··· DATA TO PROCESS ···
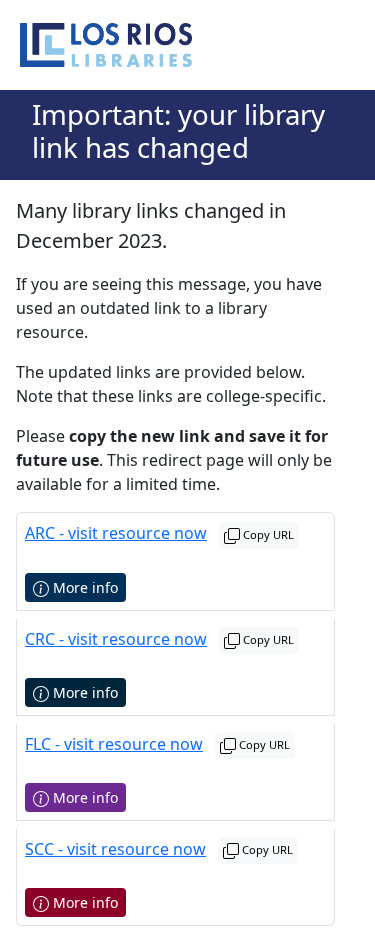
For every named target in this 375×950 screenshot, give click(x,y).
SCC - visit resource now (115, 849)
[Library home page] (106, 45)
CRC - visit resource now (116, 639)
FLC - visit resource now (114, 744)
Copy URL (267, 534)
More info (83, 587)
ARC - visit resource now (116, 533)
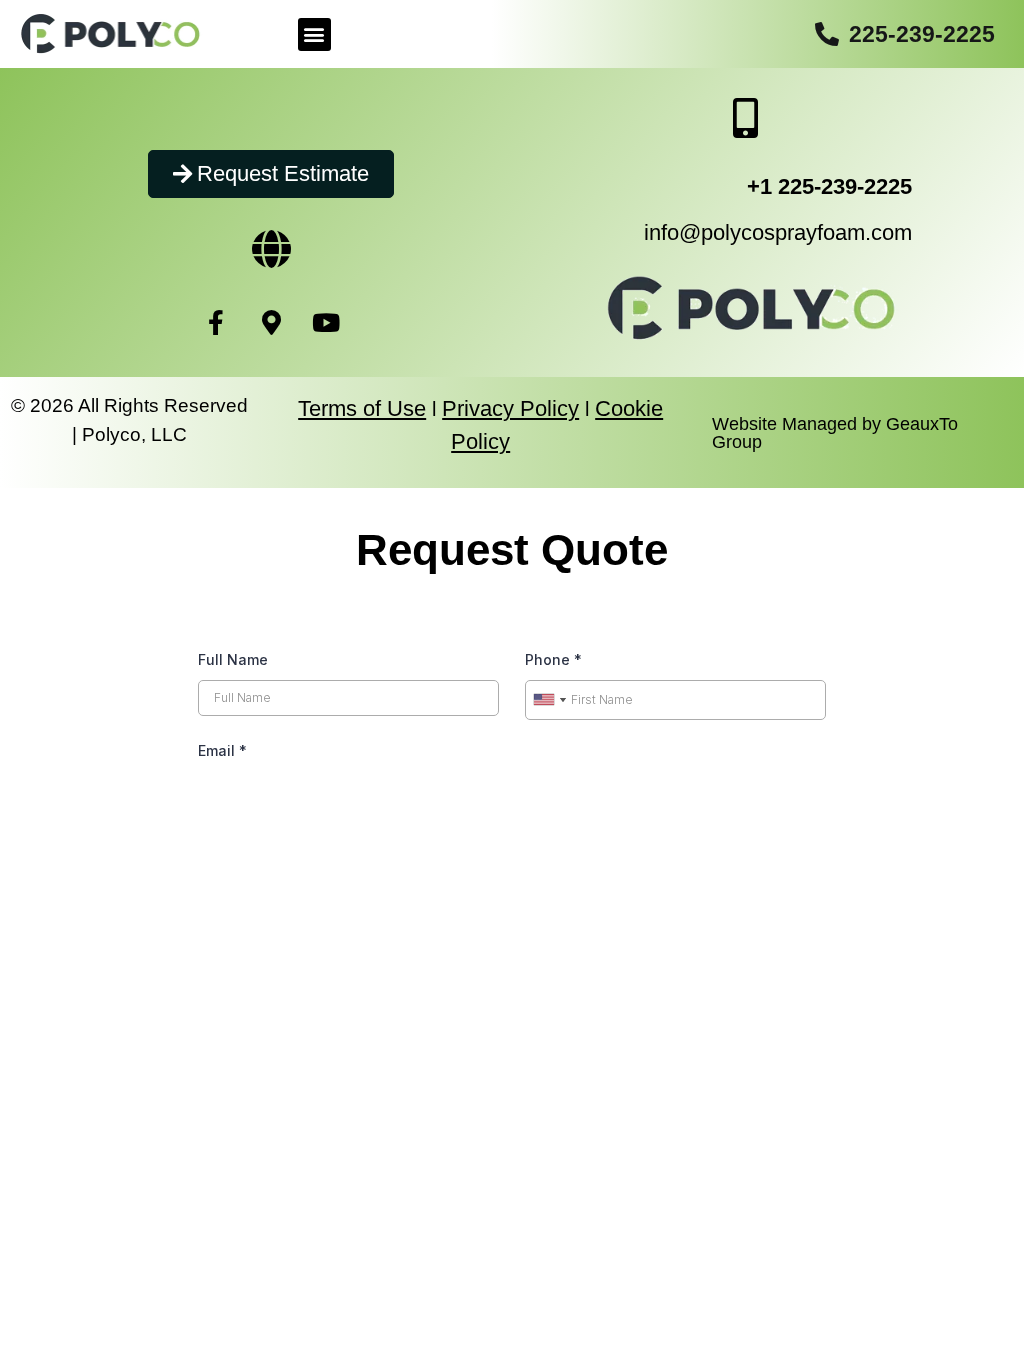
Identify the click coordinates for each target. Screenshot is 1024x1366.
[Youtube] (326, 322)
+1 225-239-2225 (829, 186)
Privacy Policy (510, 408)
···
··· DATA TO PROCESS ···
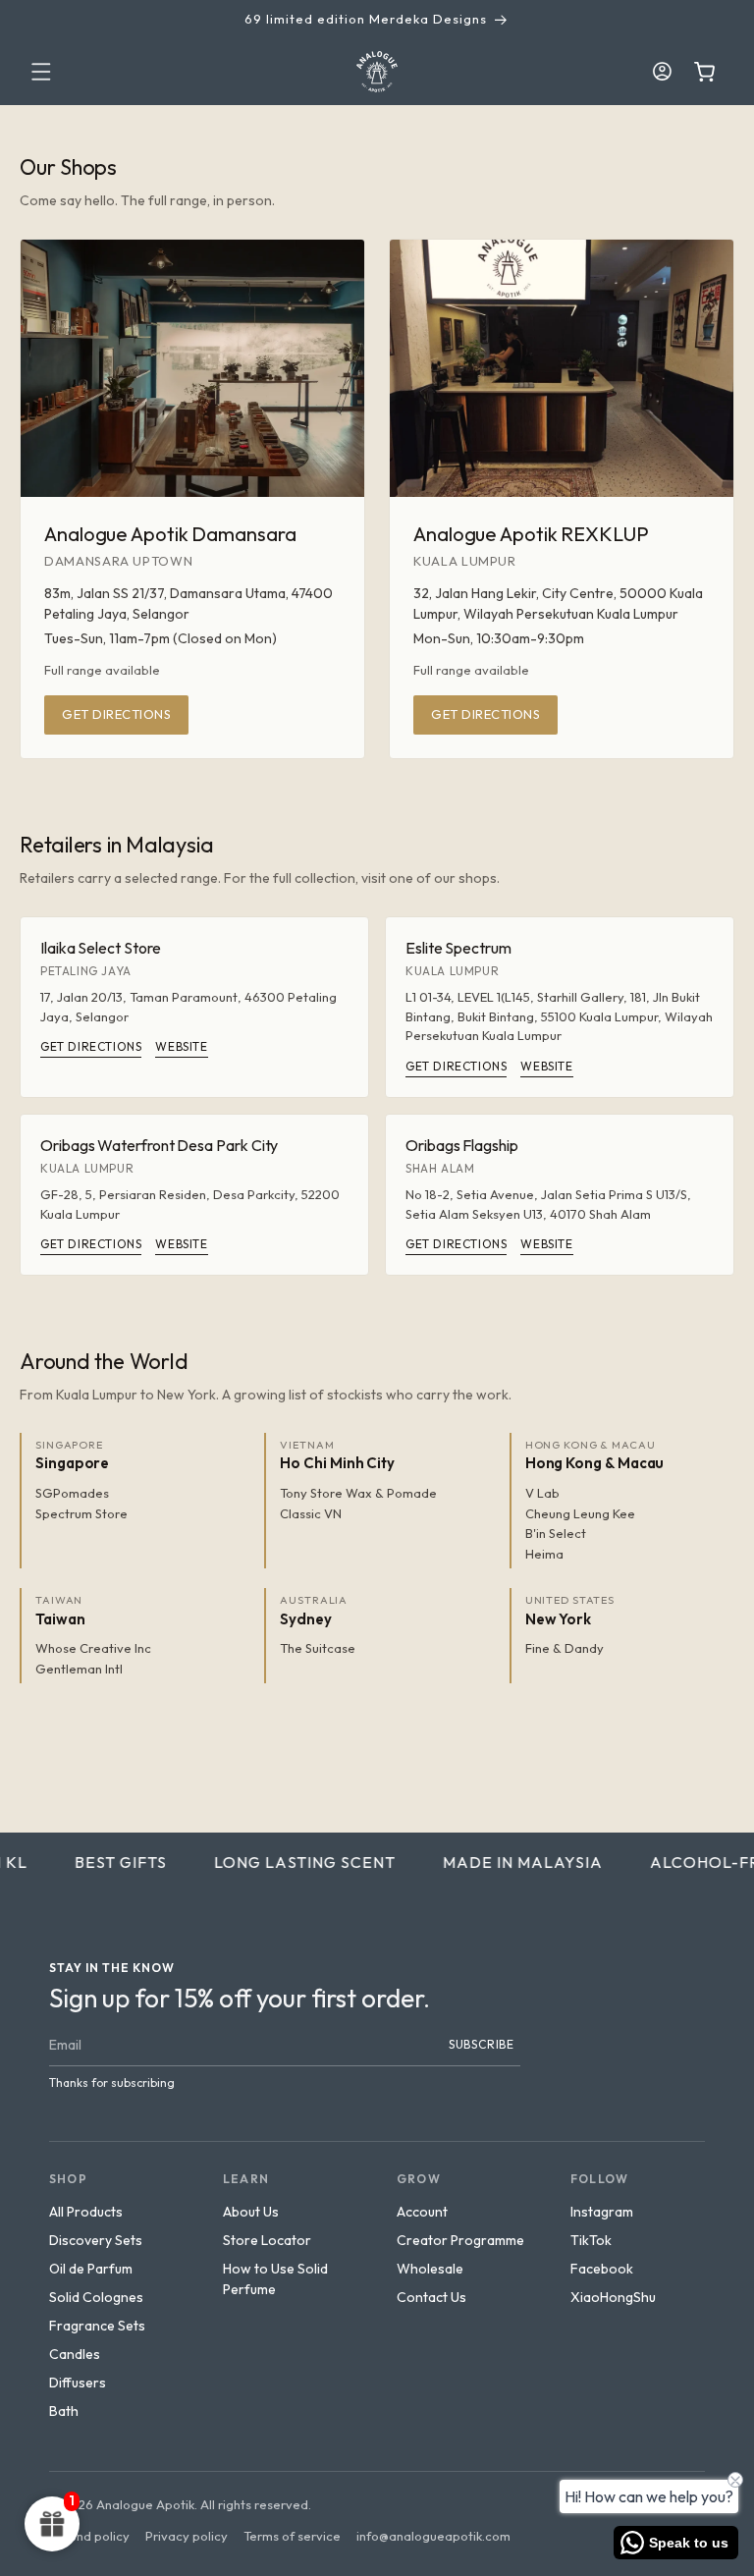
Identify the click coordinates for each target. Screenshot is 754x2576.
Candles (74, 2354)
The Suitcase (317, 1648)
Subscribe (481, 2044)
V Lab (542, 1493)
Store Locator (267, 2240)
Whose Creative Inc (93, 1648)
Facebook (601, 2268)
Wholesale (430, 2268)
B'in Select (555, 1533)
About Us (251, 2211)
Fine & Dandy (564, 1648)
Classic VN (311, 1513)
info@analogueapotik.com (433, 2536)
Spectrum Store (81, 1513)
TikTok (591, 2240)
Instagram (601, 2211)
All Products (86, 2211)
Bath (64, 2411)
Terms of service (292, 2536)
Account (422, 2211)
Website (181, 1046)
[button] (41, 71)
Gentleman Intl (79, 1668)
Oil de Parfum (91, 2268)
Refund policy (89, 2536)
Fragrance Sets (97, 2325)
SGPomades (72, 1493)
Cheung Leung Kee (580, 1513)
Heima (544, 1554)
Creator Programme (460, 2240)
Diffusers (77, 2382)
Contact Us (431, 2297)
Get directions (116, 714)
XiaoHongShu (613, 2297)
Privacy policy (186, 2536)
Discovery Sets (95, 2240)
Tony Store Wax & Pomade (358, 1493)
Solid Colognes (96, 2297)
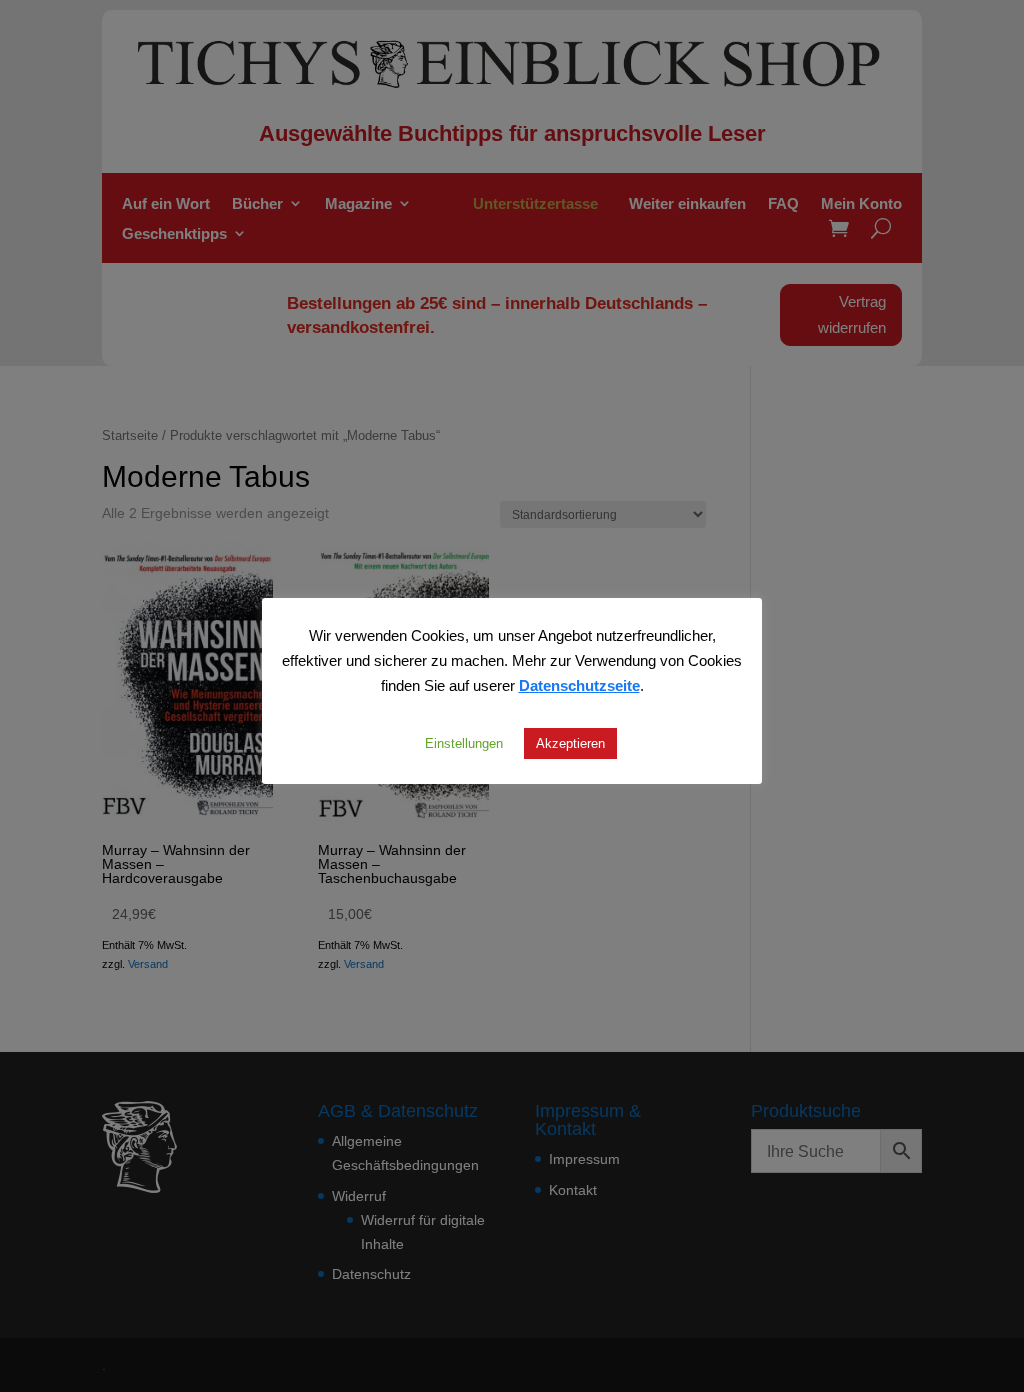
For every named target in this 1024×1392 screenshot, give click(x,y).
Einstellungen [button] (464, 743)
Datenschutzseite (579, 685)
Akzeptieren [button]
···
··· DATA TO PROCESS ···
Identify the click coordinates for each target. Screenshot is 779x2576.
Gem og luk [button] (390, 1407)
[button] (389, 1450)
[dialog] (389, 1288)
···
TASK DETAILS
Considering only the material above, set down every line from the one with "TikTok (591, 2240)" to the one with "Solid Colognes (96, 2297)", inclusive, exactly as written.

COMPLETED EXERCISE
TikTok (591, 2240)
Instagram (601, 2211)
All Products (86, 2211)
Bath (64, 2411)
Terms of service (292, 2536)
Account (422, 2211)
Website (181, 1046)
[button] (41, 71)
Gentleman Intl (79, 1668)
Oil de Parfum (91, 2268)
Refund policy (89, 2536)
Fragrance Sets (97, 2325)
SGPomades (72, 1493)
Cheung Leung Kee (580, 1513)
Heima (544, 1554)
Creator Programme (460, 2240)
Diffusers (77, 2382)
Contact Us (431, 2297)
Get directions (116, 714)
XiaoHongShu (613, 2297)
Privacy policy (186, 2536)
Discovery Sets (95, 2240)
Tony Store Wax & Pomade (358, 1493)
Solid Colognes (96, 2297)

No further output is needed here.